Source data
^^^^

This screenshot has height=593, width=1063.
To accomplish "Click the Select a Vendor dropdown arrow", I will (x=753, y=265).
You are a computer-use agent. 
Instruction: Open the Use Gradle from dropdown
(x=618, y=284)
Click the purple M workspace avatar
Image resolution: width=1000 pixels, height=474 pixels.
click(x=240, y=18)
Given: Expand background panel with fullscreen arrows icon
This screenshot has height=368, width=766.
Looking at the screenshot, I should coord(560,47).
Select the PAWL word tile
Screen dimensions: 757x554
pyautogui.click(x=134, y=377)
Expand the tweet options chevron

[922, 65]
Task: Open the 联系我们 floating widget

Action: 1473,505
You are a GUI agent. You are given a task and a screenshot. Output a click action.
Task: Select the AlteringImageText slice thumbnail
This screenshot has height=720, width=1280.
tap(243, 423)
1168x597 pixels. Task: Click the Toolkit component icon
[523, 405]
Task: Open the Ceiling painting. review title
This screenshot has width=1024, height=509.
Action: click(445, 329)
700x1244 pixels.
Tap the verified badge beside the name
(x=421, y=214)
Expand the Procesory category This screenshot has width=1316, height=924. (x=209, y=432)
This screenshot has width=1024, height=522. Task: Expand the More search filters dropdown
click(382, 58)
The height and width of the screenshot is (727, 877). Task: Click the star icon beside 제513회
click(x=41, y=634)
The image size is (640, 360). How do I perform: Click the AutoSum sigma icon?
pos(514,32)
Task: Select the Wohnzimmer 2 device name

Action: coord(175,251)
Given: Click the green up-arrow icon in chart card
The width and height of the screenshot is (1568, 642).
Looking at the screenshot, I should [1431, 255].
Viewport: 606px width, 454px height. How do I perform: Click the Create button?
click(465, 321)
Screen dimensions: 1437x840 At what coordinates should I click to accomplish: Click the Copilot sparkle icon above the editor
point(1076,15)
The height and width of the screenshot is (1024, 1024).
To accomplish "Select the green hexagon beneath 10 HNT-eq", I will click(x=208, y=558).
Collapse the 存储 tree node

^^^^

▸ **Aim**:
Write out the lines of the source data from the one containing "The image size" through the one containing "point(1076,15)", inclusive, reproducing them verbatim.

▸ **Solved exercise**:
The image size is (640, 360). How do I perform: Click the AutoSum sigma icon?
pos(514,32)
Task: Select the Wohnzimmer 2 device name

Action: coord(175,251)
Given: Click the green up-arrow icon in chart card
The width and height of the screenshot is (1568, 642).
Looking at the screenshot, I should [1431, 255].
Viewport: 606px width, 454px height. How do I perform: Click the Create button?
click(465, 321)
Screen dimensions: 1437x840 At what coordinates should I click to accomplish: Click the Copilot sparkle icon above the editor
point(1076,15)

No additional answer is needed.